Improving Encryption Key Batteries

Each day, more of the world’s information and activity is moved onto digital platforms. Books, mail, music, gambling—the list goes on. 

As we further progress into the digital age, we must also recognize the corresponding security risks. It’s never been so easy for somebody you don’t know to gain access to your personal information. On a larger scale, an organization’s sensitive data is always in jeopardy if not properly secured. 

These modern problems require modern solutions. Similar to how you might put your money in a safe or keep valuables behind a locked door, digital users harness encryption keys to protect their information and data.

What Are Encryption Keys?

Encryption keys are random bits of information compiled specifically for scrambling and unscrambling data. Each one is built with an algorithm that keeps it unique and unpredictable. 

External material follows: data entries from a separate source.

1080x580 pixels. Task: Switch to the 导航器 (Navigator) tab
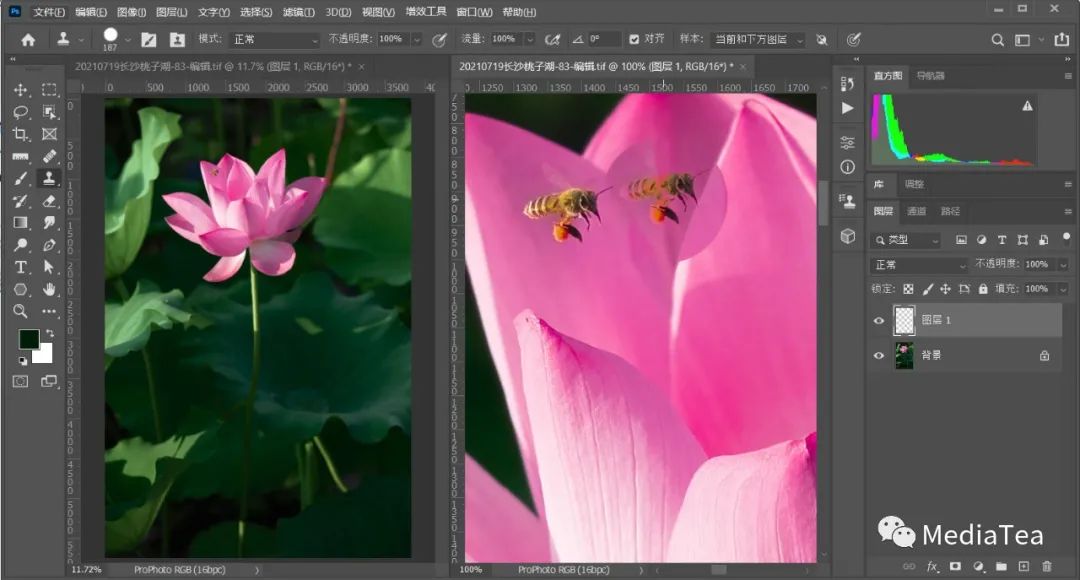tap(930, 76)
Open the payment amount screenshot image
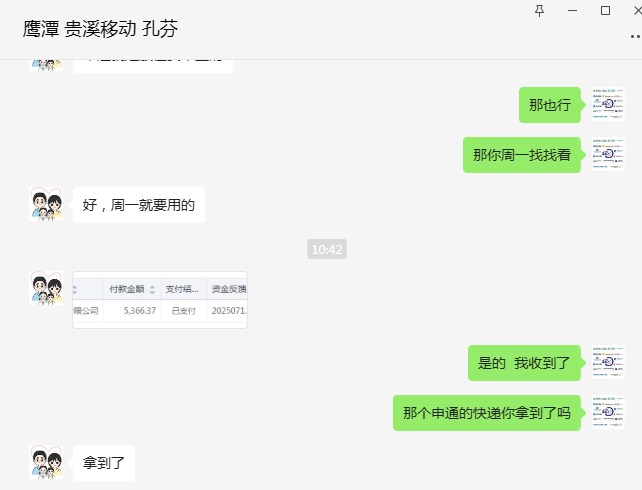The height and width of the screenshot is (490, 642). [x=160, y=300]
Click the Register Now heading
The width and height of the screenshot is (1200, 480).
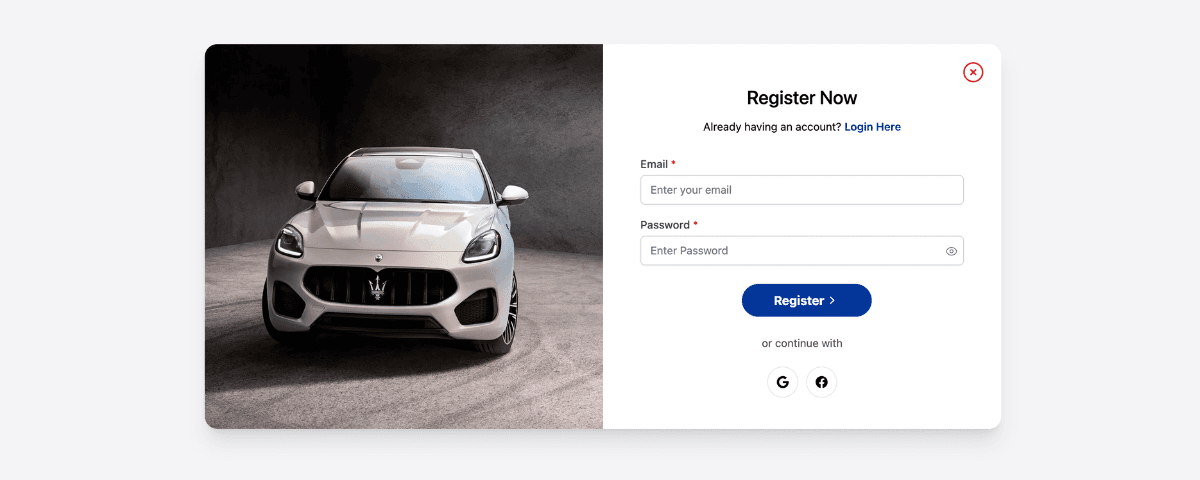tap(802, 98)
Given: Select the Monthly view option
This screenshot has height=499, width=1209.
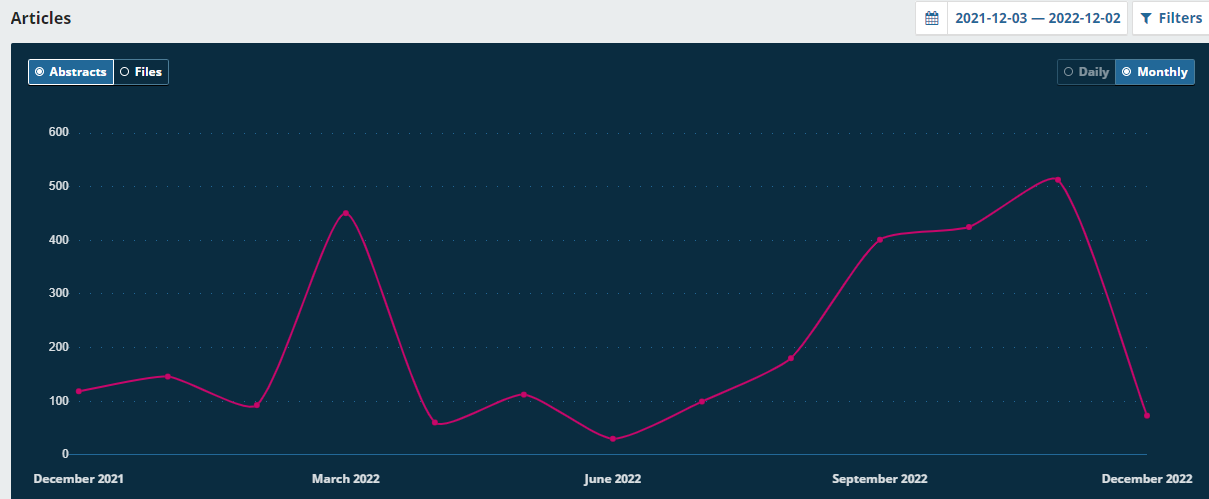Looking at the screenshot, I should [x=1155, y=72].
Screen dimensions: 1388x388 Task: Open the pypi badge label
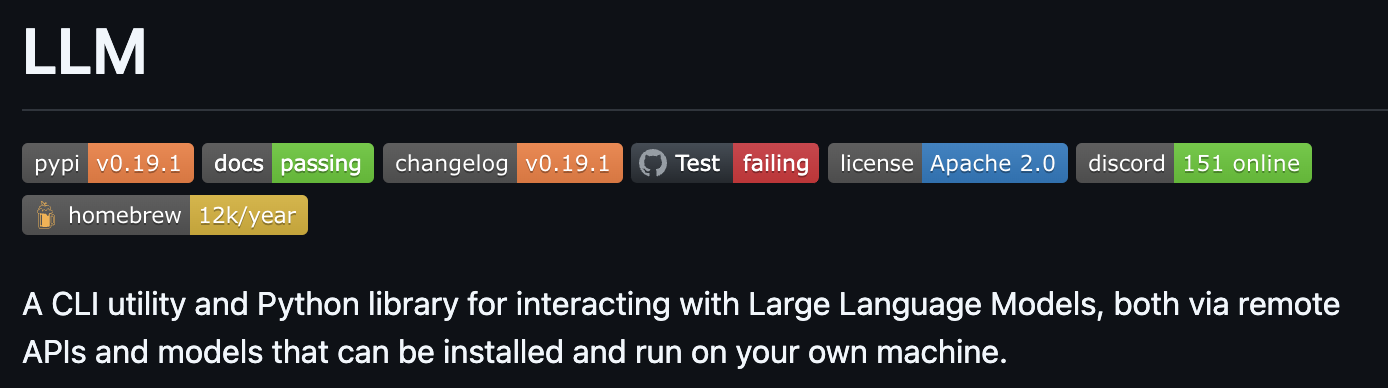(x=55, y=163)
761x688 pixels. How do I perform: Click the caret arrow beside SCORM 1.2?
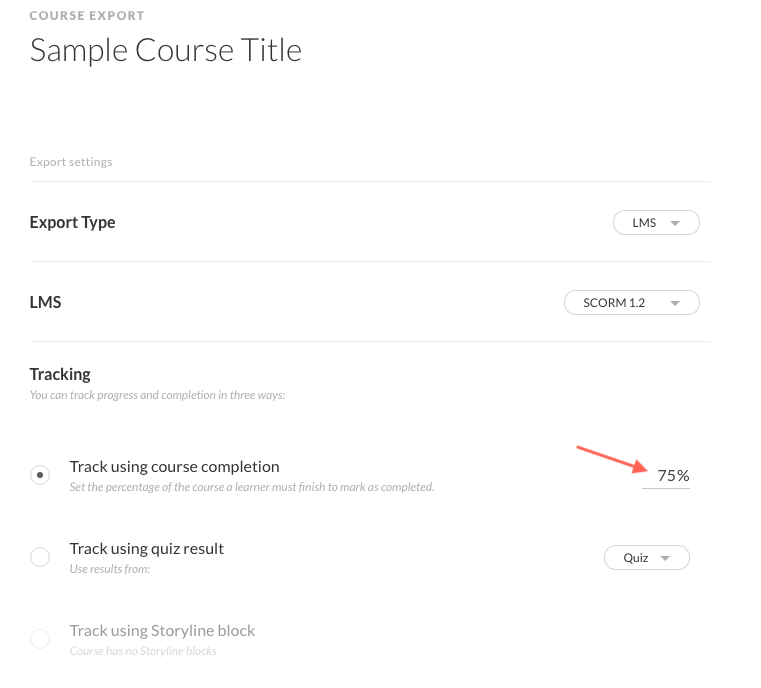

Encryption keys can be used to encrypt data, decrypt data, or both. The longer the key, the more difficult the code will be to crack. 

How Do Encryption Keys Work?

Encryption keys use a cipher to convert images, programs, and other information into indiscernible code. That data can only be deciphered by a matching key. This allows people to send and/or protect sensitive information without fear of interception. 

Encryption keys often have two types of keys:

  1. Data encryption keys (DEKs), which handle encryption and decryption of data 
  2. Key encryption keys (KEKs), which handle encryption and decryption of DEKs

These keys are created and stored on key management servers, as are their attributes. 

In addition to continuously maintaining digital access to these keys, the key management server must also be powered to keep data from being lost. To prevent system failures and keep encryption keys separate, they are often powered with batteries. 

Encryption key batteries are an essential component of cybersecurity because they help the key management server maintain a more private and regulated system.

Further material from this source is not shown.